__Data entries__:
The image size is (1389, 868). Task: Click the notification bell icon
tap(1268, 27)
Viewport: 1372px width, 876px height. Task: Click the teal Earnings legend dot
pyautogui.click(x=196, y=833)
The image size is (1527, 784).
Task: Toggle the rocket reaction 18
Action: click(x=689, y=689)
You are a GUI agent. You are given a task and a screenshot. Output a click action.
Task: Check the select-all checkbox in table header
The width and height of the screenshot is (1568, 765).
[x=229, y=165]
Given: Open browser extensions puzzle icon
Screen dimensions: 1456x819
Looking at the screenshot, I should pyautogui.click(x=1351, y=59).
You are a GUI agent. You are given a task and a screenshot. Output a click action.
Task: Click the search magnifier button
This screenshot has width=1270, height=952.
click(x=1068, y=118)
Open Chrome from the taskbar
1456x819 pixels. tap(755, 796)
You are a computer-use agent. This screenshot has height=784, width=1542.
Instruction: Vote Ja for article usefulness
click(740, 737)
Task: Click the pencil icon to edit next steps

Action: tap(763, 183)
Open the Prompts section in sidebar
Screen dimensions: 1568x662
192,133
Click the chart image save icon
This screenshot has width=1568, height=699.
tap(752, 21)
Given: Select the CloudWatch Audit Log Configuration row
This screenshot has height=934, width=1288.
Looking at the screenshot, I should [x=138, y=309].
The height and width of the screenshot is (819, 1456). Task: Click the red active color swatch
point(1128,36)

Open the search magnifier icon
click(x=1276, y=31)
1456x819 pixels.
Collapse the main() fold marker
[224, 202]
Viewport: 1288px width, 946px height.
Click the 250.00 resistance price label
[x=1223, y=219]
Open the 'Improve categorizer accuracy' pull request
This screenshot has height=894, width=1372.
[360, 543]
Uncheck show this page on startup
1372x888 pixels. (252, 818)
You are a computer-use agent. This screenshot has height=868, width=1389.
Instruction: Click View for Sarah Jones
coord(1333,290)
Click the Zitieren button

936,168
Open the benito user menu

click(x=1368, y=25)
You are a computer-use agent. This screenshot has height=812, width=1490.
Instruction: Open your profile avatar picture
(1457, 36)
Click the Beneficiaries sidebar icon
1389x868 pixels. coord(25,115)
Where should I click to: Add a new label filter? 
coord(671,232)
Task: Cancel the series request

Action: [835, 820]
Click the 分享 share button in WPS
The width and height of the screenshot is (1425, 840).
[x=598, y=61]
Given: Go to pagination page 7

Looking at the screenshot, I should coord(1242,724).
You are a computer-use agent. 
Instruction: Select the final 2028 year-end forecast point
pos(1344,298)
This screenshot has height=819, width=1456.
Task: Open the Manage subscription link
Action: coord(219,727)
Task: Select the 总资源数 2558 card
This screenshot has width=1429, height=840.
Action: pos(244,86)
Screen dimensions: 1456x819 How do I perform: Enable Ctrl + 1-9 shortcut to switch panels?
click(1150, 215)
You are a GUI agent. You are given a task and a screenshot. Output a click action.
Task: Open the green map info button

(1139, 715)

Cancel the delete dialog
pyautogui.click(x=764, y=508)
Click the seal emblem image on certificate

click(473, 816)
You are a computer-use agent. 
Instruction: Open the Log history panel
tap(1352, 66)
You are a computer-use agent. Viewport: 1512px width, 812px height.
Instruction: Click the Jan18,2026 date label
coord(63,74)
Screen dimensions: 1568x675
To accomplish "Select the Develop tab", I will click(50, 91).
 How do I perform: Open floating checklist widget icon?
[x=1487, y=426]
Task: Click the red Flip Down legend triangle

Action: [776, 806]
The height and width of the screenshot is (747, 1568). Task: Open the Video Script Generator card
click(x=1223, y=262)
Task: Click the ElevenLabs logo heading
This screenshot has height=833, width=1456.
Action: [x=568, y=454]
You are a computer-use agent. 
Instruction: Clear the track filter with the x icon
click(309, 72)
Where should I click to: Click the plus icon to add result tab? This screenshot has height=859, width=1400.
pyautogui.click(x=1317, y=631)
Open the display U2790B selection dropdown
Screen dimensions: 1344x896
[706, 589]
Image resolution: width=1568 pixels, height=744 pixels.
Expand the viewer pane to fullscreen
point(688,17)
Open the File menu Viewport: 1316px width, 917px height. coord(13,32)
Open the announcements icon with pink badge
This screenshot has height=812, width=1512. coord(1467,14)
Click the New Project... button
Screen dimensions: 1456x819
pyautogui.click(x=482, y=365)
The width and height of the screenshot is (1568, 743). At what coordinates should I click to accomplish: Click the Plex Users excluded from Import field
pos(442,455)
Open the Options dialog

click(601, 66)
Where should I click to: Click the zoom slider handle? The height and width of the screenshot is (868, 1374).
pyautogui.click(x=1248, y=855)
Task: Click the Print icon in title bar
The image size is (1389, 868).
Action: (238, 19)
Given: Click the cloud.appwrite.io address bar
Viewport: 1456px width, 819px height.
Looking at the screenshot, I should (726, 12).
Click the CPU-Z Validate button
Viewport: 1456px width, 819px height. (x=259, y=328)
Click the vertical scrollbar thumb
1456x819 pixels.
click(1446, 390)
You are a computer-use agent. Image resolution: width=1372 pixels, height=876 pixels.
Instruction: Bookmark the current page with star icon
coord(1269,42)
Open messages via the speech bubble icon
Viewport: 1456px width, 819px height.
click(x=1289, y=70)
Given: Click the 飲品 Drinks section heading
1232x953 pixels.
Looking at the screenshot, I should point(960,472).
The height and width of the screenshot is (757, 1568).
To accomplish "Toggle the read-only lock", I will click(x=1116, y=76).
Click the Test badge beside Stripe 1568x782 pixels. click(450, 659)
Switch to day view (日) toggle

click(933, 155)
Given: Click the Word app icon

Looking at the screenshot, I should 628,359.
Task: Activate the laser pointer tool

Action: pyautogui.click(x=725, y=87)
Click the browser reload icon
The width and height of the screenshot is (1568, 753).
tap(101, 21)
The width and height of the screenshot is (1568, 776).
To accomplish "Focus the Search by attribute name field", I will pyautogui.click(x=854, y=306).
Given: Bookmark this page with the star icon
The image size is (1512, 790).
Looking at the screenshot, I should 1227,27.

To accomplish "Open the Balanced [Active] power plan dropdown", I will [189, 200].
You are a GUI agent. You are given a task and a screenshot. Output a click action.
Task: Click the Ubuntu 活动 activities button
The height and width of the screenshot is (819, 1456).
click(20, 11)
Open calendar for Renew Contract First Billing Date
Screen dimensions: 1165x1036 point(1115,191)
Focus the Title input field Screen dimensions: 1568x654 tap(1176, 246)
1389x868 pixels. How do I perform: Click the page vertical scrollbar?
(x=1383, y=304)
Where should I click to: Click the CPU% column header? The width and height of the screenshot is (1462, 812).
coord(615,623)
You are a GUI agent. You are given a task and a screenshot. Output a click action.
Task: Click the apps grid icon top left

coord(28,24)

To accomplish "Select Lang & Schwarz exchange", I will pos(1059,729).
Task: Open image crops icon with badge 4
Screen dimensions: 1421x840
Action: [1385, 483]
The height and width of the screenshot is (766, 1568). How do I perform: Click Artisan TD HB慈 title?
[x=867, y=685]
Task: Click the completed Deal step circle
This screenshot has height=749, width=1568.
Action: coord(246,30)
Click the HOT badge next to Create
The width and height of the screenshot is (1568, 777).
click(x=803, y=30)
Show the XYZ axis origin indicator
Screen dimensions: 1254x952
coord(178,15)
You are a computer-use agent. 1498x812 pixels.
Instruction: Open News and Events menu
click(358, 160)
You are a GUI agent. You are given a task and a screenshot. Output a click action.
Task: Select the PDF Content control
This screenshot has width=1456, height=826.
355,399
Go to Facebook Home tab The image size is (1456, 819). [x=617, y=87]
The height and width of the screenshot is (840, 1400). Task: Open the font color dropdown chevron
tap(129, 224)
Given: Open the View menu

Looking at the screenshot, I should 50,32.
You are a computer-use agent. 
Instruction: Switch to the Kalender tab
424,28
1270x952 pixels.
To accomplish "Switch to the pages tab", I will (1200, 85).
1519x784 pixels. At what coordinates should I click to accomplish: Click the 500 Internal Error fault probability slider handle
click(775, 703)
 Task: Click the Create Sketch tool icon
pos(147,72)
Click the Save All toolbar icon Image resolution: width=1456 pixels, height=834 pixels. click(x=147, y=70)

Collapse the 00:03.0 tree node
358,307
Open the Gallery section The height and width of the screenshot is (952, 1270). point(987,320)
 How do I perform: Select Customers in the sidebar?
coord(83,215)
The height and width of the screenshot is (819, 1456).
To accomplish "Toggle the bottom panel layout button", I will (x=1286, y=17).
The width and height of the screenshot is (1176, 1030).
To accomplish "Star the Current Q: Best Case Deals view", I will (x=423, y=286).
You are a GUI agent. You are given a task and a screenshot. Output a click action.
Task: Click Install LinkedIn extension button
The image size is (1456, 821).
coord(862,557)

__What the task requires__:
Extract each line holding the word "resolution" from the records.

__Answer to this exercise__:
Image resolution: width=1568 pixels, height=744 pixels.
You are a computer-use agent. Image resolution: width=1372 pixels, height=876 pixels.
Click the Save All toolbar icon Image resolution: width=1456 pixels, height=834 pixels. click(x=147, y=70)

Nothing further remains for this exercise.